Current network access infrastructures are characterized by heterogeneity, low latency, high throughput, and high computational capability, enabling massive concurrent connections and various services. Unfortunately, this design does not pay significant attention to mobile services in underserved areas. In this context, the use of aerial radio access networks (ARANs) is a promising strategy to complement existing terrestrial communication systems. Involving airborne components such as unmanned aerial vehicles, drones, and satellites, ARANs can quickly establish a flexible access infrastructure on demand. ARANs are expected to support the development of seamless mobile communication systems toward a comprehensive sixth-generation (6G) global access infrastructure. This paper provides an overview of recent studies regarding ARANs in the literature.
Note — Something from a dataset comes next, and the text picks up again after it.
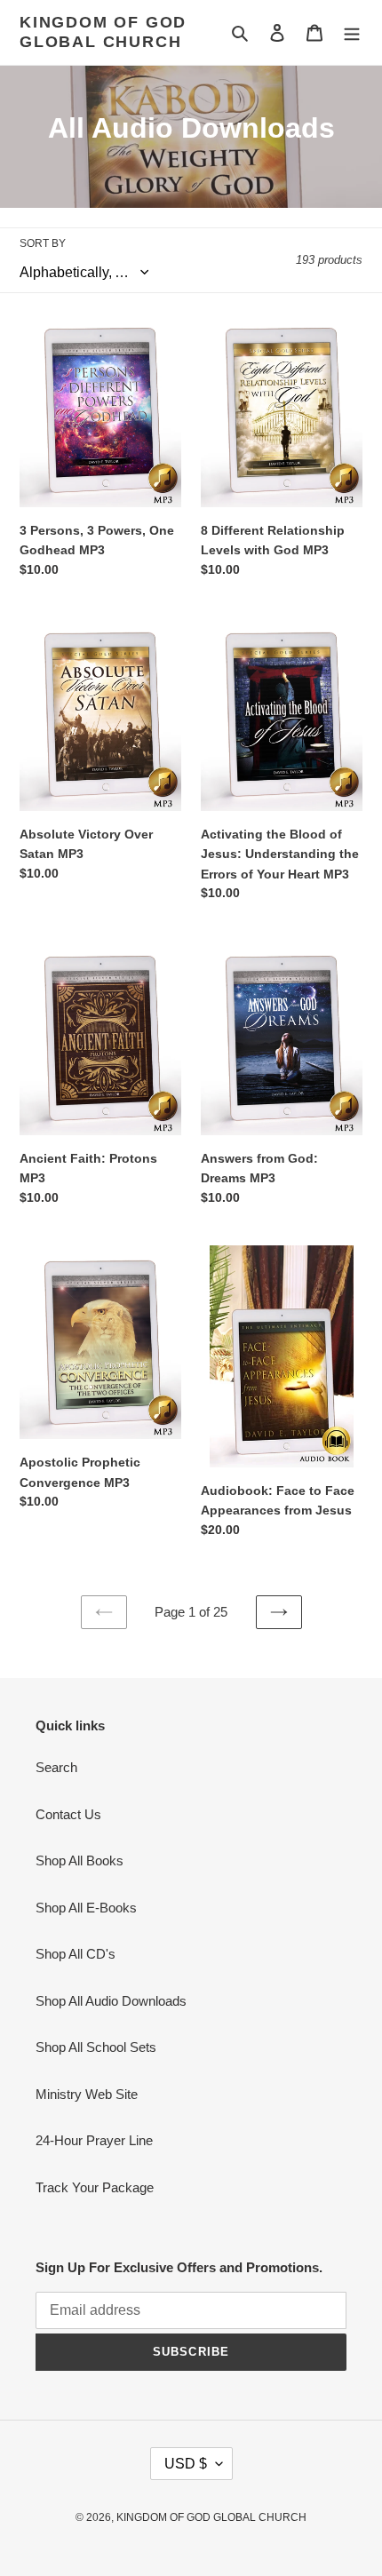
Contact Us (68, 1814)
First, we investigate related work to identify areas for further exploration in terms of recent knowledge advancements and analyses. Second, we define the scope and methodology of this study. Then, we describe ARAN architecture and its fundamental features for the development of 6G networks. In particular, we analyze the system model from several perspectives, including transmission propagation, energy consumption, communication latency, and network mobility. Furthermore, we introduce technologies that enable the success of ARAN implementations in terms of energy replenishment, operational management, and data delivery. Subsequently, we discuss application scenarios envisioned for these technologies. Finally, we highlight ongoing research efforts and trends toward 6G ARANs.